The EUA said it was notable that Weber underlined academic freedom as a core European value in his support for the motion.
The EUA said the vote “sends a strong signal and leaves a stain on the Orbán government’s international standing. It is also a warning to all EU governments to respect fundamental values, including those regarding university matters.”
Before the vote the Hungarian government published a detailed information sheet, more than 100 pages long, rebutting the findings of the European Parliament’s report. Then Orbán himself addressed the European Parliament on 11 September.
The rebuttal statement included a denial that its legislation imposed impossible conditions on foreign higher education institutions and “does not at all jeopardise the freedom of higher education”.
The Hungarian government argued that its amendments to the National Tertiary Education law were designed to “ensure that only high quality foreign higher education institutions may operate in Hungary”.
It also pointed out that the European Commission itself has stated that it is not unprecedented that member states of the EU enact special legal requirements for institutions of higher education with headquarters in a foreign country – a clear allusion to the situation of the Central European University.
“Sweden, the Czech Republic, Poland, the Netherlands and Greece, or multiple states of Germany have much stricter rules in many aspects than the new Hungarian law,” the statement said.
Orbán, who won a landslide victory in elections in April, addressed MEPs a day before the vote, accusing them of “insulting” his country and having “already made up your minds”.
“But still I have come here today because you are not going to condemn a government but a country as well as a nation.”
He said he would not bow to EU “blackmail”.
As a result of the European Parliament’s vote, EU member states in the European Council will now have to examine the case in what will likely be a lengthy procedure. This includes the council determining whether the Hungarian government has indeed violated the values of the European Union, and then agreeing what sanctions could be appropriate.
Threats to academic freedom
The EUA said in a statement on Wednesday that it is particularly concerned about threats to academic freedom and university autonomy in Hungary.
“The EUA has been monitoring university autonomy in Europe over the past decade. While the situation is alarming in several countries, including Turkey and Russia, Hungary is the first EU member state to systematically interfere in university matters and repeatedly violate academic freedom.”
The EUA said it has 13 members in Hungary, including the Central European University.
“Recent cases, including the proposed ban on gender studies programmes, a 25% tax on external funding activities regarding migrants, prove that university autonomy and academic freedom are deteriorating.

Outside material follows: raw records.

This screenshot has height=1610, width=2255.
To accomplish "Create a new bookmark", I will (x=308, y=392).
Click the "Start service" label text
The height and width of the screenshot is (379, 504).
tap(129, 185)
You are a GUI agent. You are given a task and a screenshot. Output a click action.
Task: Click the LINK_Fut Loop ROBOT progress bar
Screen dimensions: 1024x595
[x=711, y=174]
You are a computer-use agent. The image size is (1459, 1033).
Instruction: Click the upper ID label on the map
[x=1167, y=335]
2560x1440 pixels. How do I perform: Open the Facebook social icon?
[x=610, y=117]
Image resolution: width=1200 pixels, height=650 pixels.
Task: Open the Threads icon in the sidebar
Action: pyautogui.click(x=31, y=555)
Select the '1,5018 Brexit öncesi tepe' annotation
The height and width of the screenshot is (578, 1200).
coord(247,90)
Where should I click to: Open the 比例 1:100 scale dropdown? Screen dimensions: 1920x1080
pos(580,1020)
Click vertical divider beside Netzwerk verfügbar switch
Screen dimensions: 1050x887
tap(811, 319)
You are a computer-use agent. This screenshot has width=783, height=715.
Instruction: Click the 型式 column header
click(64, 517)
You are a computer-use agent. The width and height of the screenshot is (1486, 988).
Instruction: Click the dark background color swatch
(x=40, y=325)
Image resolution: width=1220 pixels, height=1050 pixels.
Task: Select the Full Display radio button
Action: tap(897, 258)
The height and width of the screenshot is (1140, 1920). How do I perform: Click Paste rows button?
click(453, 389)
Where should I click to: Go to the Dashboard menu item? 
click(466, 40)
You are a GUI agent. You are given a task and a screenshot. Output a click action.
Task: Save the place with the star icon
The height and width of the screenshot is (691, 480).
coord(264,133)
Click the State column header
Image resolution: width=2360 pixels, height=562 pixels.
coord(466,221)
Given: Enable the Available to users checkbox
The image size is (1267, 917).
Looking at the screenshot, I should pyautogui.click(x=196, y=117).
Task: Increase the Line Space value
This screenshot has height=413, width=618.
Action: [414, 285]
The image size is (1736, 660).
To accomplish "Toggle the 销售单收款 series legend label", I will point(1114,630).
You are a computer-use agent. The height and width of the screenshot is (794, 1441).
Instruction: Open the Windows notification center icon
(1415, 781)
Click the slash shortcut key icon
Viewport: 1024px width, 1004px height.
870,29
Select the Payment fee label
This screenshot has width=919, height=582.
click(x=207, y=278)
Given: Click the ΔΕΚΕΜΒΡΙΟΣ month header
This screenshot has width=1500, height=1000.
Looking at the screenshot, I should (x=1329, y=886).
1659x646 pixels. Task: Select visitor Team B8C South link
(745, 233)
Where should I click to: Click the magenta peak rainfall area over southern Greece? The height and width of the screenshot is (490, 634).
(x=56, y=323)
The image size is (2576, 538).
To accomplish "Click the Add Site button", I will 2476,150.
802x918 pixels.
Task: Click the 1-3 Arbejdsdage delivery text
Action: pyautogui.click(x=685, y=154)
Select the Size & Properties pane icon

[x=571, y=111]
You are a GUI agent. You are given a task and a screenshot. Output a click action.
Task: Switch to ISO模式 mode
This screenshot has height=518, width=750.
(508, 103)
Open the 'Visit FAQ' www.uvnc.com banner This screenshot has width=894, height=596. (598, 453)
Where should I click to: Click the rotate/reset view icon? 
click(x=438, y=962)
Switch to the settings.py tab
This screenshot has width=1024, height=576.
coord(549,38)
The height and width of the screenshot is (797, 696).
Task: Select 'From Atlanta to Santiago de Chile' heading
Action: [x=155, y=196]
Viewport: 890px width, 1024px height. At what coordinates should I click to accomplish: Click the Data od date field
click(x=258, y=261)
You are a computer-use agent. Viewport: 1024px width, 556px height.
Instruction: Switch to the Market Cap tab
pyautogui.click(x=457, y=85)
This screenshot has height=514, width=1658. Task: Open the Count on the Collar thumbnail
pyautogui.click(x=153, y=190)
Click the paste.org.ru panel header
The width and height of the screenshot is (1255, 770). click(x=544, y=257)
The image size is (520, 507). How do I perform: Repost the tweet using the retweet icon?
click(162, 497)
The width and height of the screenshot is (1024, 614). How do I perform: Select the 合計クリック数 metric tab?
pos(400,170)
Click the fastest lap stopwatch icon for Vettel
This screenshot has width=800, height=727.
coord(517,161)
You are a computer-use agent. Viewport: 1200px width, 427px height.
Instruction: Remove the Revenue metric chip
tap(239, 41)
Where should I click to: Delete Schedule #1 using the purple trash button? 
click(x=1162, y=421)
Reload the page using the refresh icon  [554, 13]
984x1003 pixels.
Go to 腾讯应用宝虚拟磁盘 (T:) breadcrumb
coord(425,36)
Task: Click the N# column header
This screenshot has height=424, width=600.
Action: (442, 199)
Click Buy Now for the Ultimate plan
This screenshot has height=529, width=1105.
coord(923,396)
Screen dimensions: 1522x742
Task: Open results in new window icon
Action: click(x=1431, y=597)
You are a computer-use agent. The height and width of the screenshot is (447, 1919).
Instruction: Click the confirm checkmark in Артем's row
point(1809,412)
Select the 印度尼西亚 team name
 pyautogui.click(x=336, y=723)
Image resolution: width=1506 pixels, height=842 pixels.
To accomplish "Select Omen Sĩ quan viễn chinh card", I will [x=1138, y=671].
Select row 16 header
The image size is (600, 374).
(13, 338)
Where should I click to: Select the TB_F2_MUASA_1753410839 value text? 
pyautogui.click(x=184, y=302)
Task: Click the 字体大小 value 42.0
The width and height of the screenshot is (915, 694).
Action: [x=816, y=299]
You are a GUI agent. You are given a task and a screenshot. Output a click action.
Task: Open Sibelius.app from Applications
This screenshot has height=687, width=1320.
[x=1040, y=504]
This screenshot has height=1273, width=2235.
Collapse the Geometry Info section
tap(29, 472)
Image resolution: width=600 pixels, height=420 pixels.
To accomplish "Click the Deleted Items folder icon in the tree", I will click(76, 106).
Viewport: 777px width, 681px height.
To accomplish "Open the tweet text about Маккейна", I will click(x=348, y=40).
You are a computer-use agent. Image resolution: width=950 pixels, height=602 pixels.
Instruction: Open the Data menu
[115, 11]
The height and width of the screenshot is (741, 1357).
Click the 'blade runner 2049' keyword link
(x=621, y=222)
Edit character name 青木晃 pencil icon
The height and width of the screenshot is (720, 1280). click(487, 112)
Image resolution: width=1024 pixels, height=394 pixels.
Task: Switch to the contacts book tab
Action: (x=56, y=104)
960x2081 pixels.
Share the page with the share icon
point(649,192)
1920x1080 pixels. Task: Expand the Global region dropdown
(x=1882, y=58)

“The Orbán administration should be mindful that these types of actions are not only damaging the country’s reputation and standing inside and out of the European Union, but have worrying implications for research and higher education.”
The EUA said Hungarian universities are internationally renowned for their quality, due to autonomy and academic freedom, which are of “key importance” not only for Hungary, but for the future of the European Higher Education and Research Area.
“Any breach has an impact on Europe as a whole, as well as on its global role in defending fundamental human and democratic rights. Therefore, any threat to core European values concerns not only the people of Hungary, but all EU citizens.”